What you return must be exactly the lines from the beginning of the material through the line containing "You are a GUI", both included, and no pictures.

##############################

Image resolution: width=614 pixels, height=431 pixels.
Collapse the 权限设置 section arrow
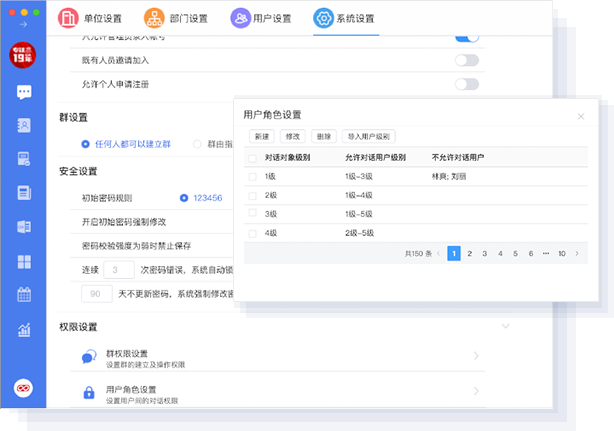pyautogui.click(x=505, y=326)
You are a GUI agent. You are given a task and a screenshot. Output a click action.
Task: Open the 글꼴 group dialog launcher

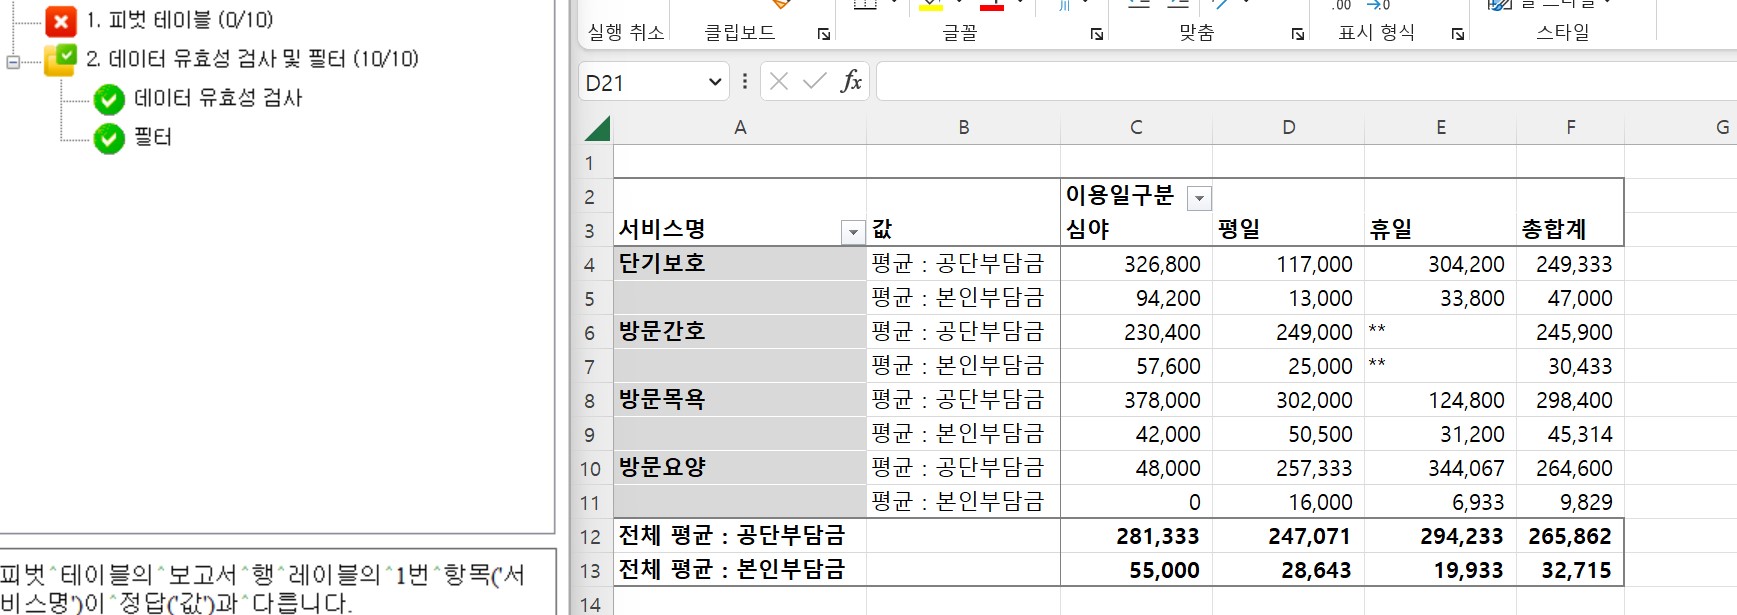point(1097,34)
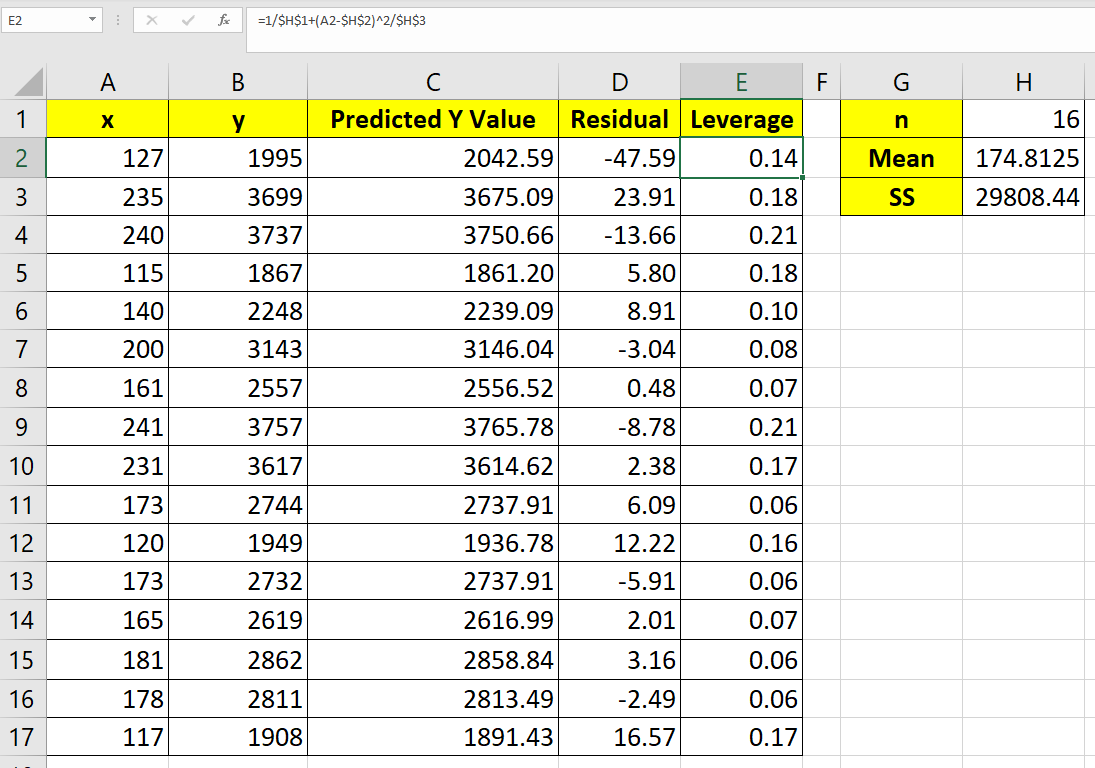
Task: Select column C header
Action: 432,82
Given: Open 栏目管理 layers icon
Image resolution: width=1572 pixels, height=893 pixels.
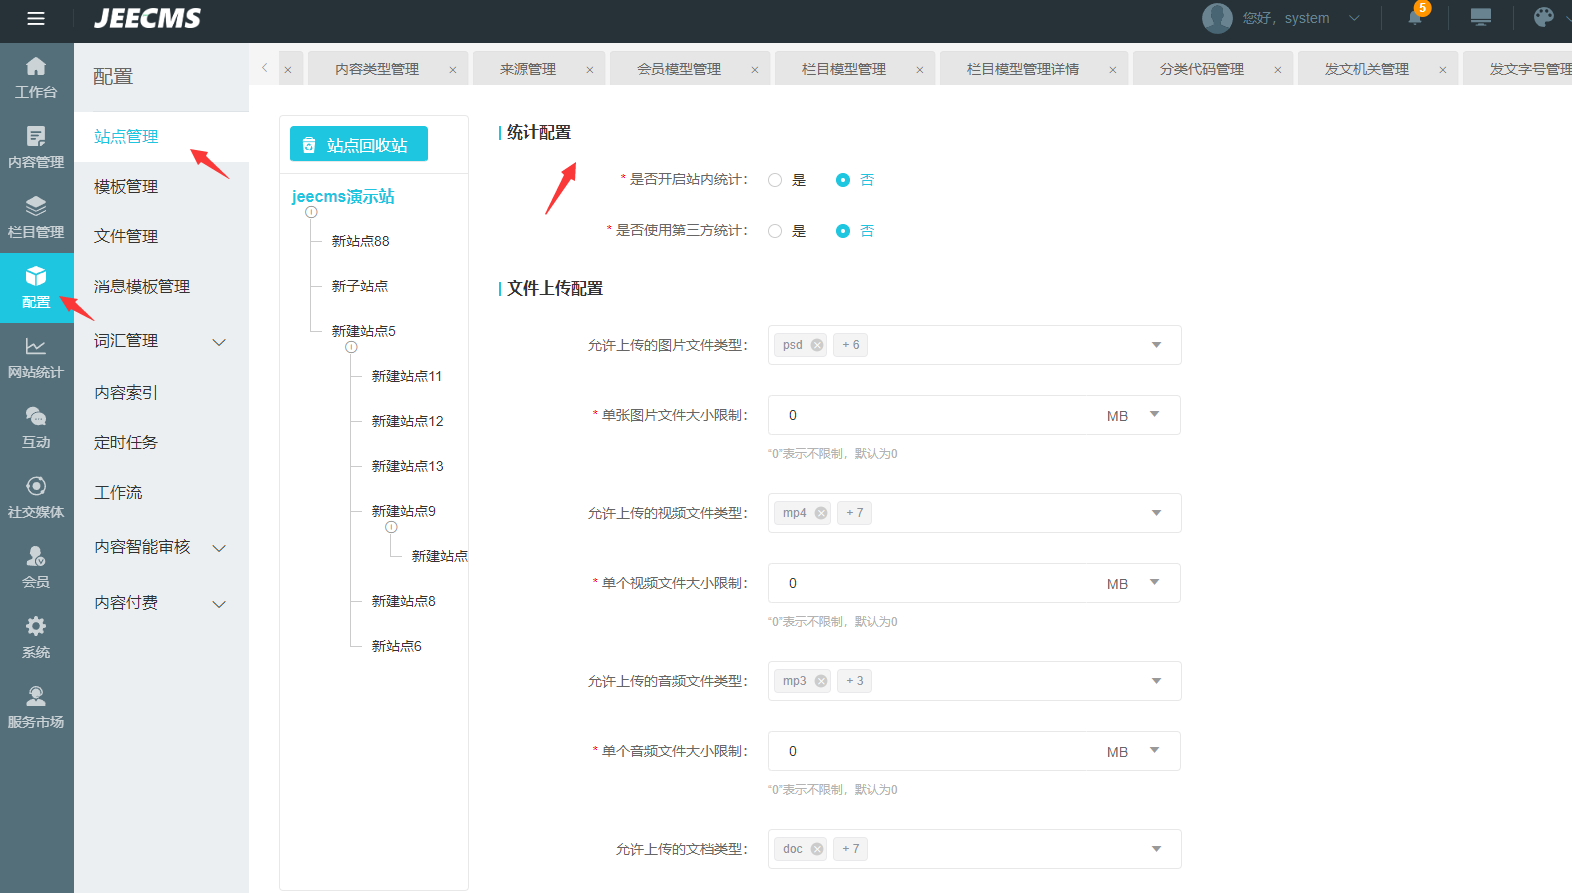Looking at the screenshot, I should tap(36, 217).
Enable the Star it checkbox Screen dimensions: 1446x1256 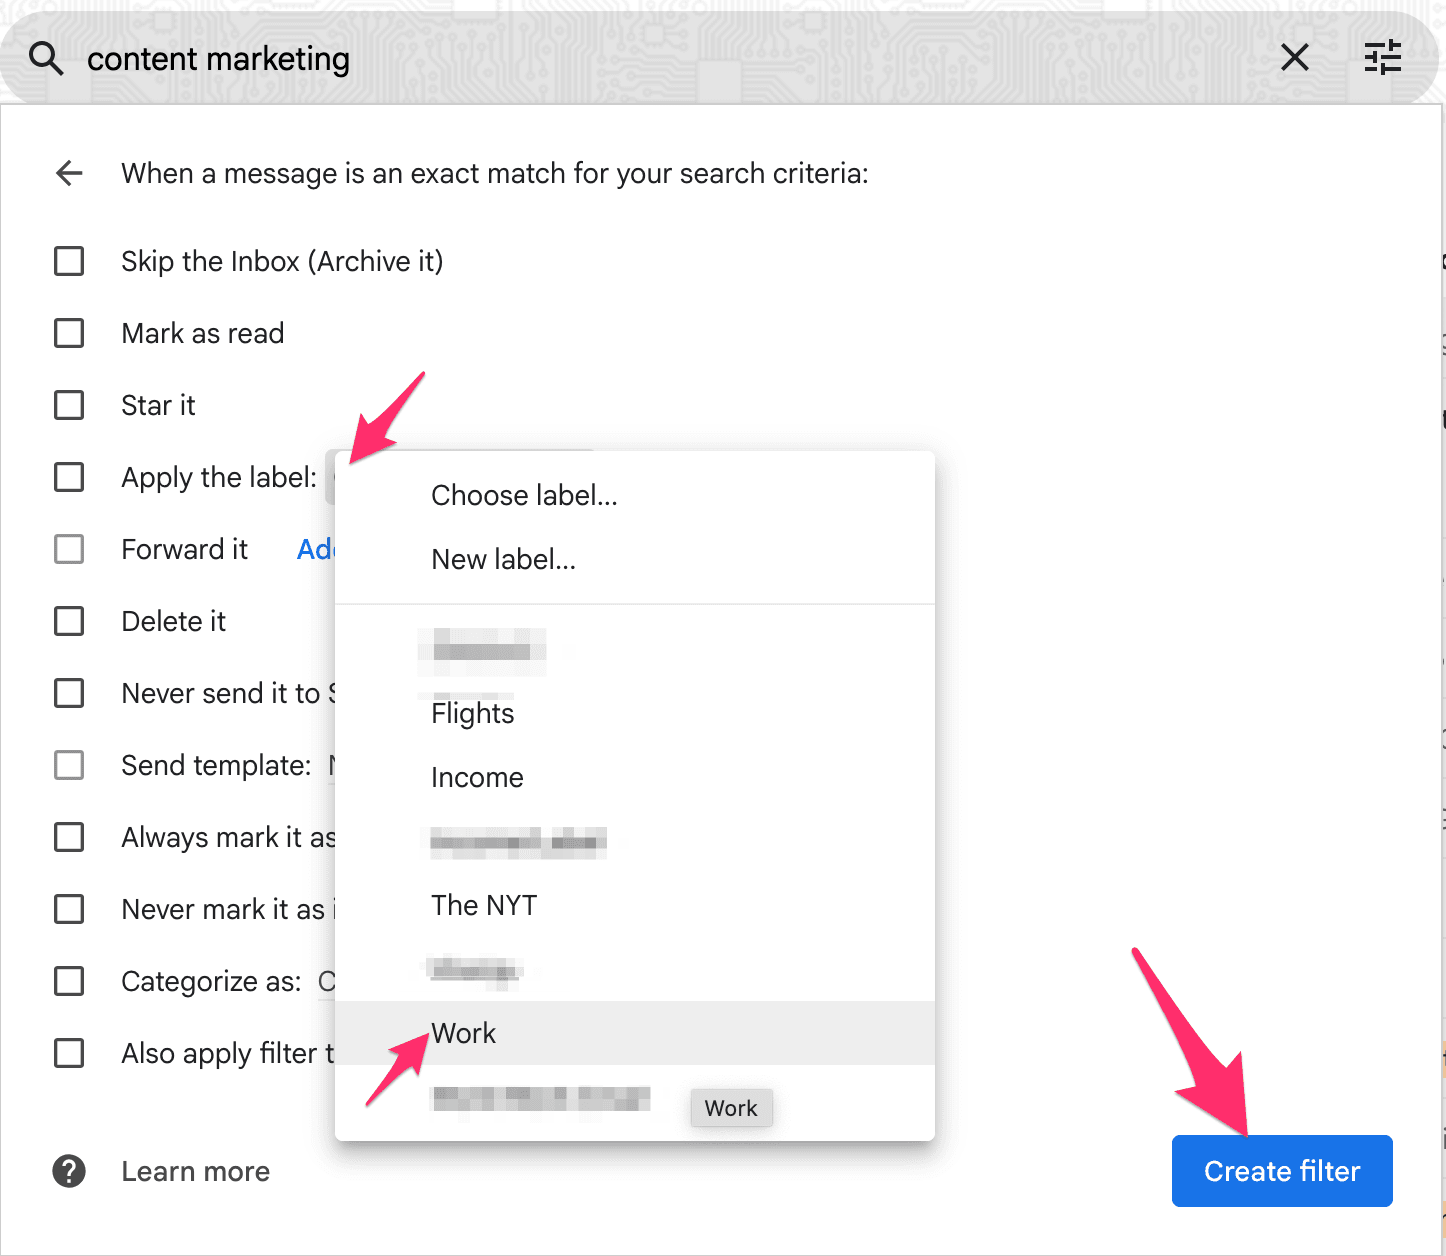pos(68,405)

##############################

Expected answer:
Image resolution: width=614 pixels, height=431 pixels.
Collapse the 权限设置 section arrow
pyautogui.click(x=505, y=326)
You are a GUI agent. You are given a task and a screenshot. Output a click action.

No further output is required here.